(Data on locating visible targets)
►

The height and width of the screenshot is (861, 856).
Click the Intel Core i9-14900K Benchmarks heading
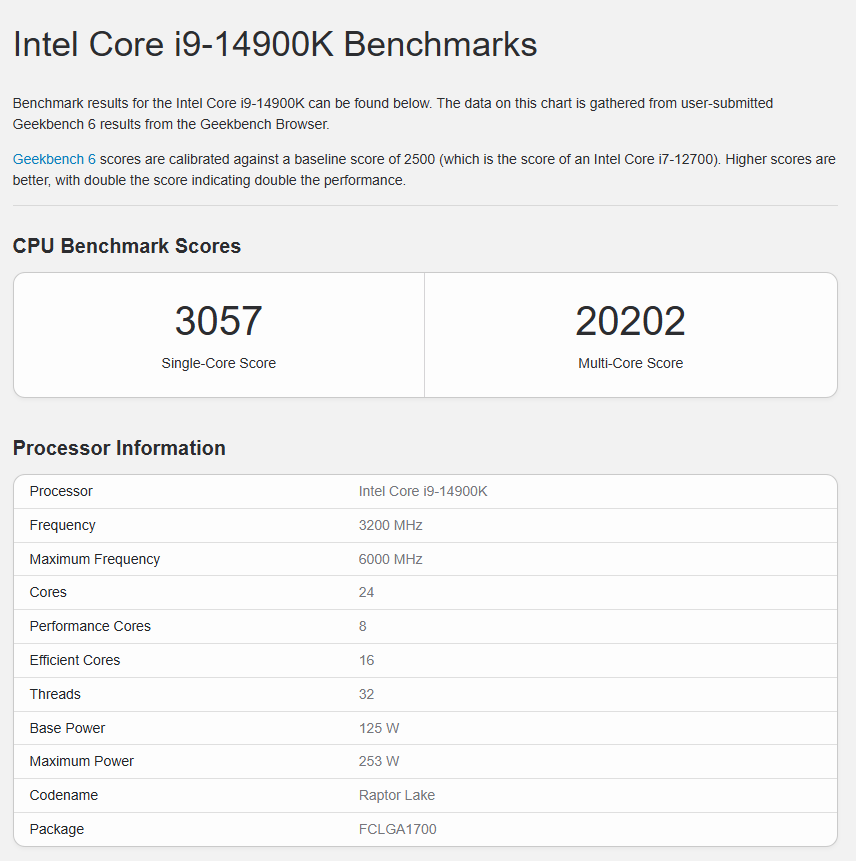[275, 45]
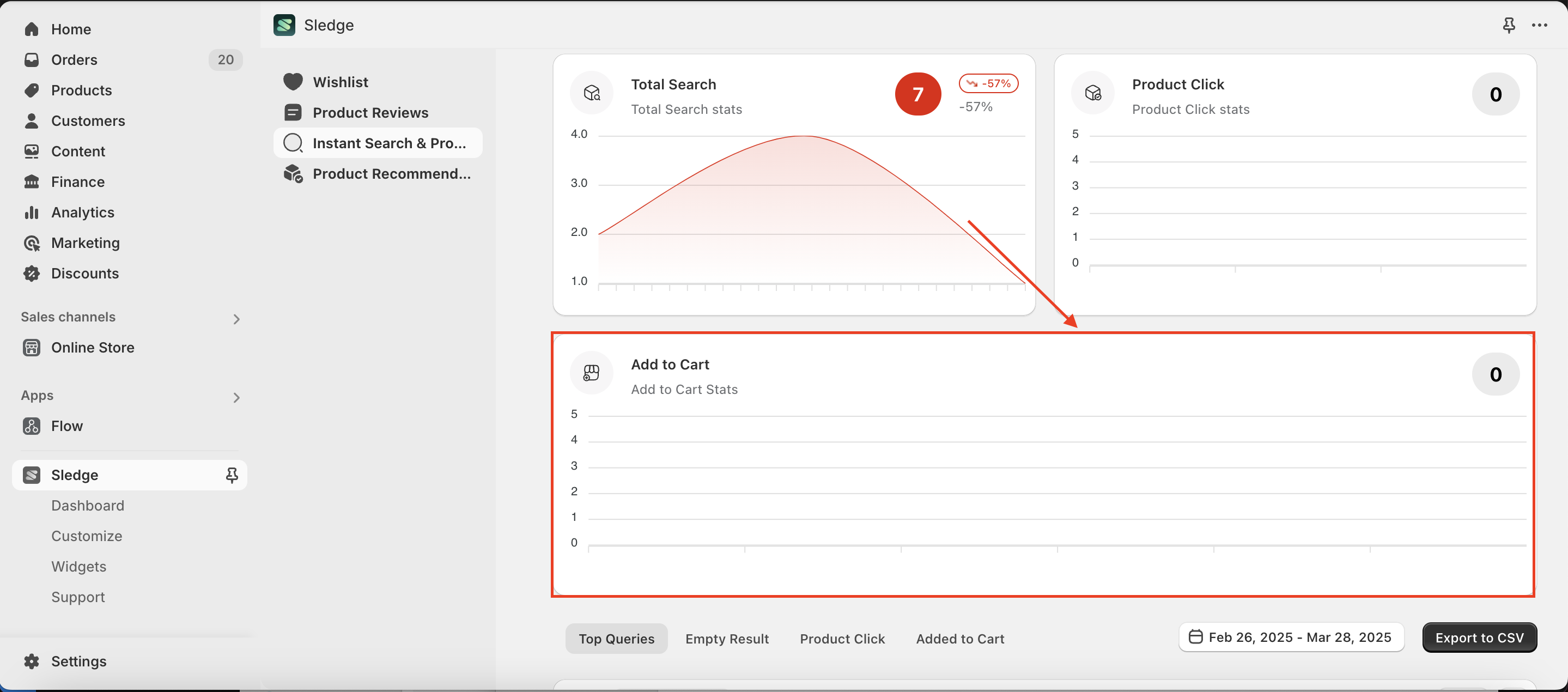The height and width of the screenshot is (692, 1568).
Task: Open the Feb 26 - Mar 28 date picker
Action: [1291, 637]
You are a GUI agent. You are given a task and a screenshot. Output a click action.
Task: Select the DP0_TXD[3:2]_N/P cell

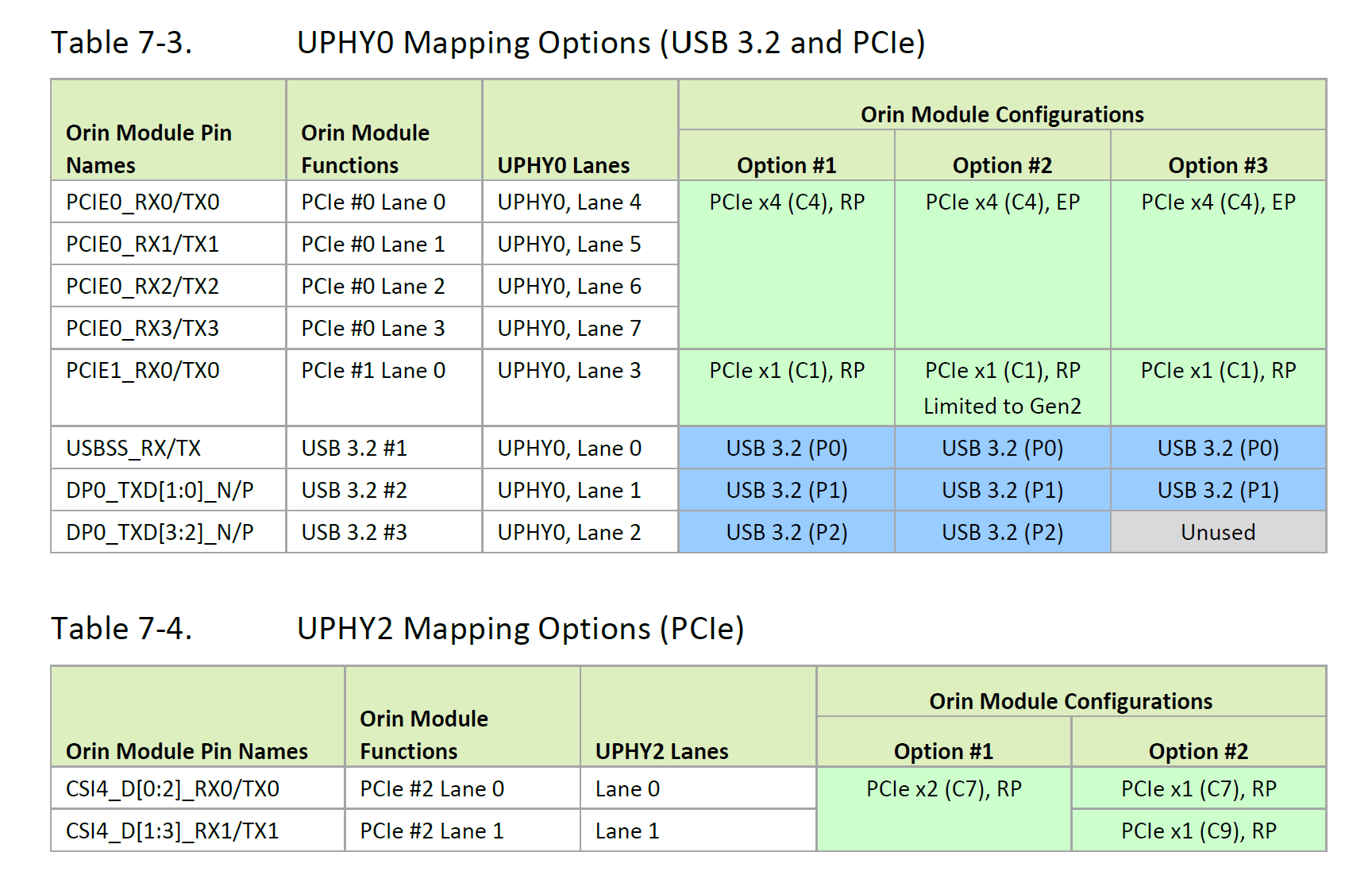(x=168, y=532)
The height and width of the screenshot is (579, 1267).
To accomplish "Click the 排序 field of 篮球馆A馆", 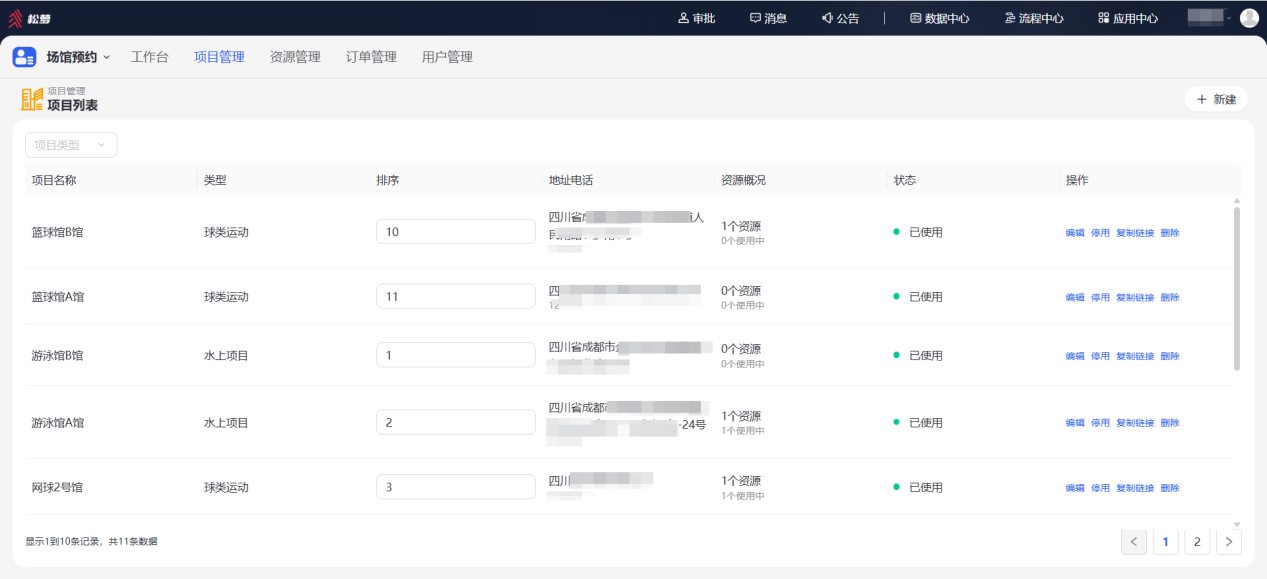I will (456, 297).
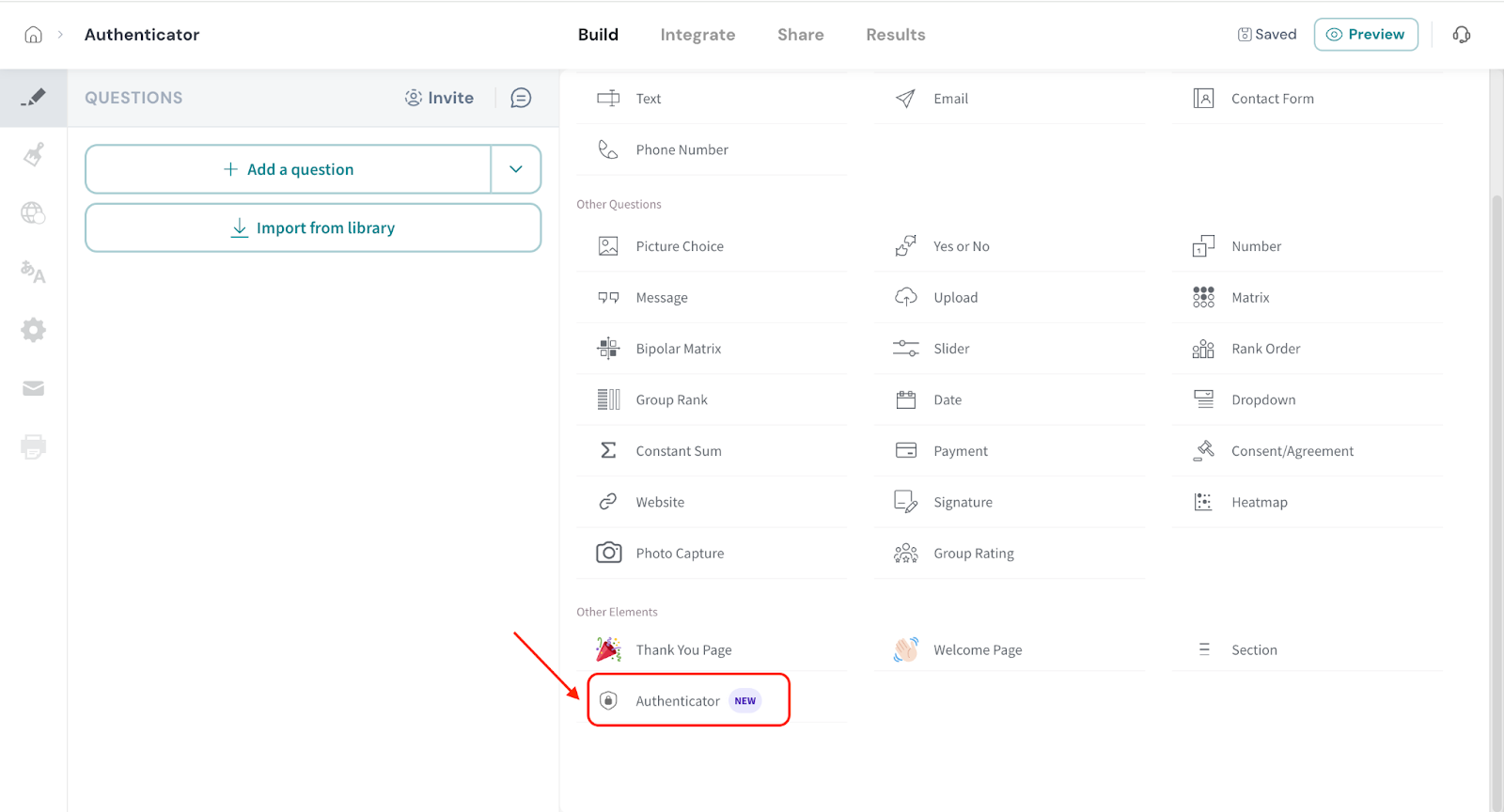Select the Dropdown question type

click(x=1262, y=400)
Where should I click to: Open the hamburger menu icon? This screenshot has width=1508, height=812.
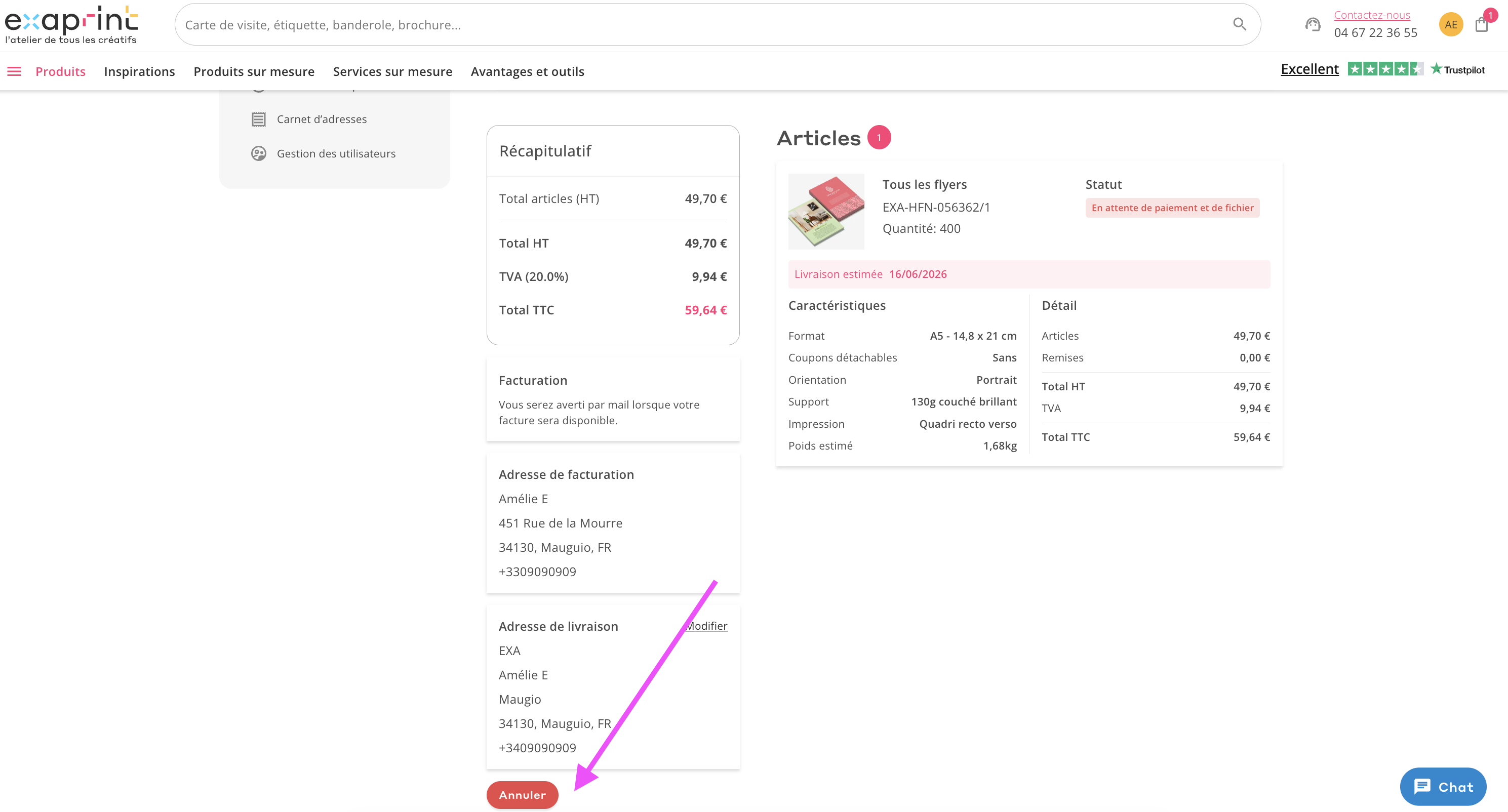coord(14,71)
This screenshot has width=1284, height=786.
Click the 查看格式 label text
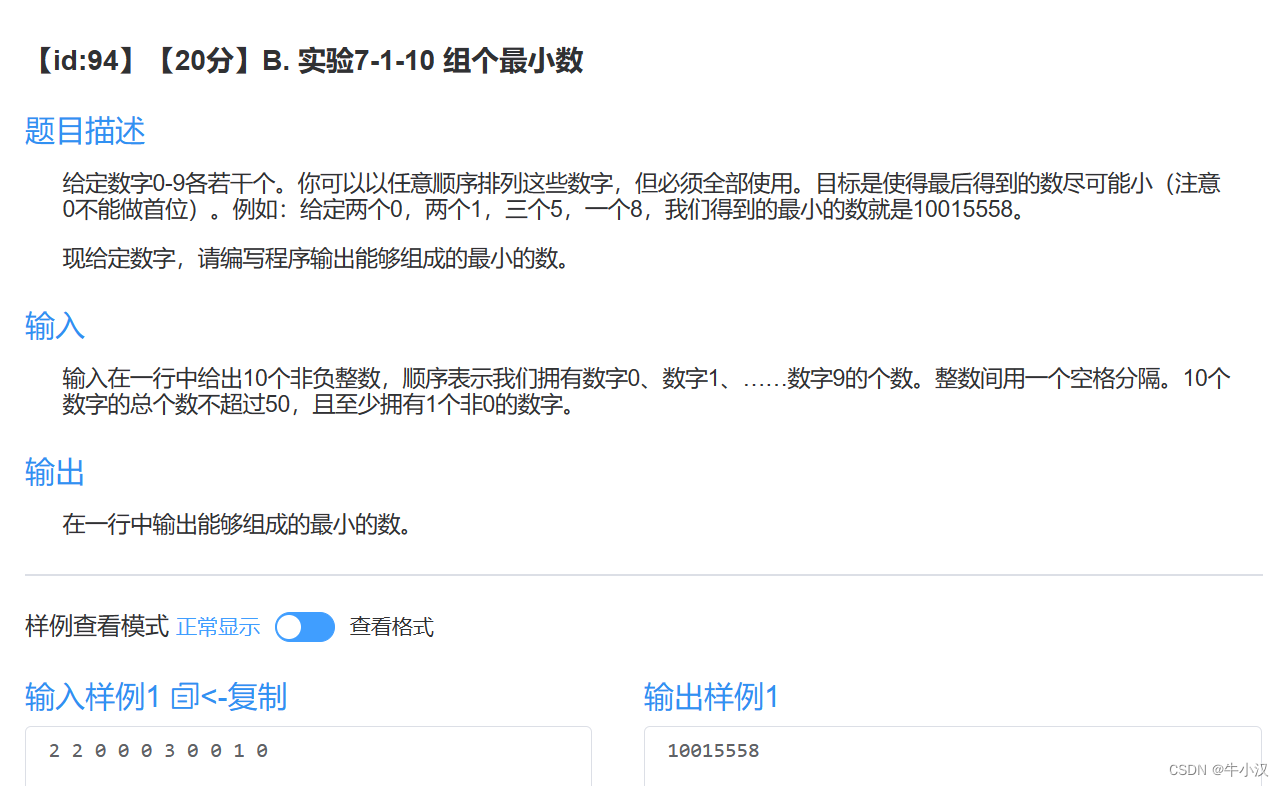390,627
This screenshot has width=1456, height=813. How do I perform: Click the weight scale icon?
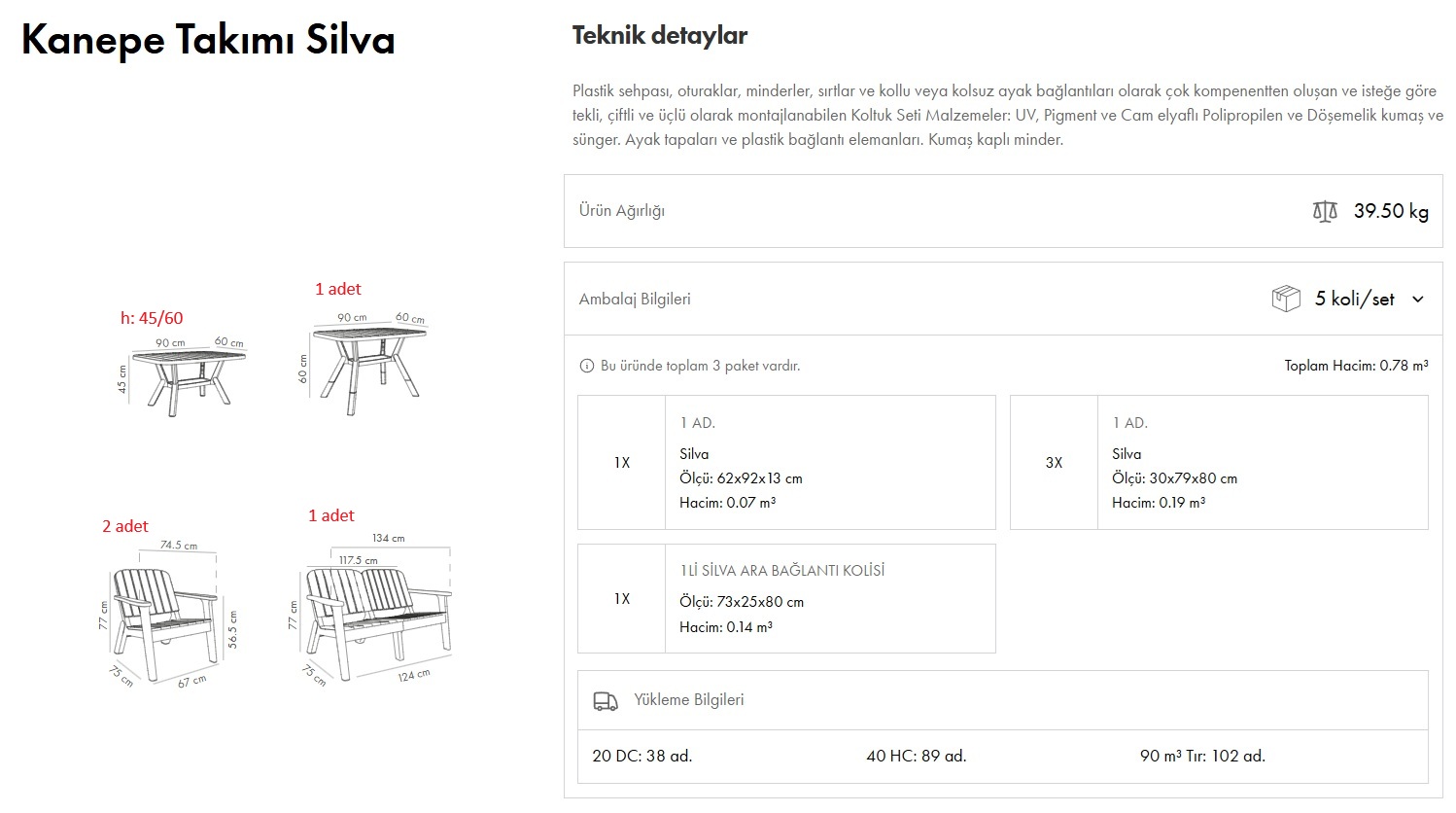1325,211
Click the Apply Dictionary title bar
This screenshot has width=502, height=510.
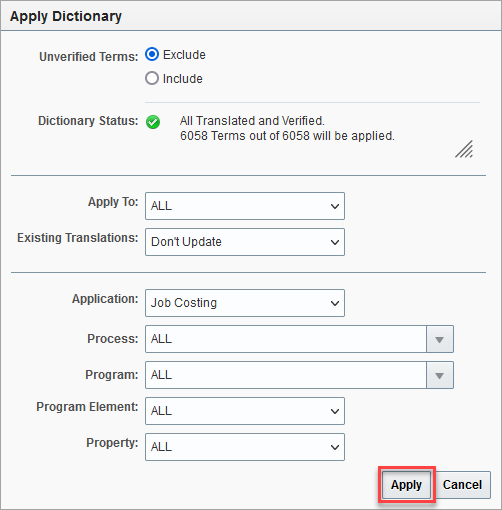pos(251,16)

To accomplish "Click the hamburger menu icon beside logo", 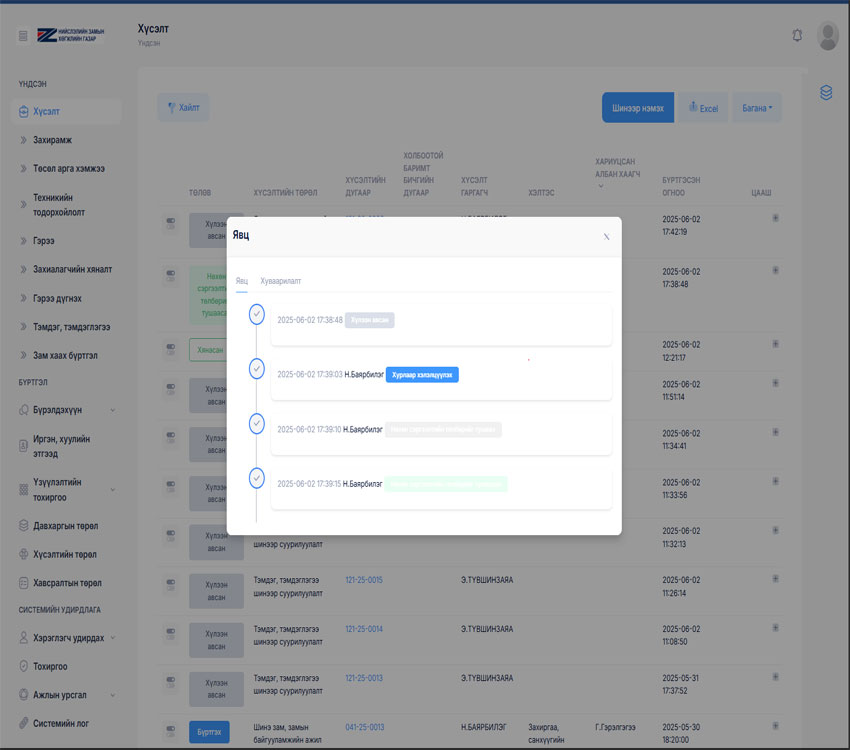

◄

The exercise - Render the part of the records that opens with the line containing "Click the Apply Dictionary title bar" and runs through the end of the records as a Markdown table with the columns Row and Record line, skipping blank lines. Leave the pictures out.

Exercise response -
| Row | Record line |
|---|---|
| 1 | Click the Apply Dictionary title bar |
| 2 | This screenshot has width=502, height=510. |
| 3 | pos(251,16) |
| 4 | To accomplish "Click the hamburger menu icon beside logo",  |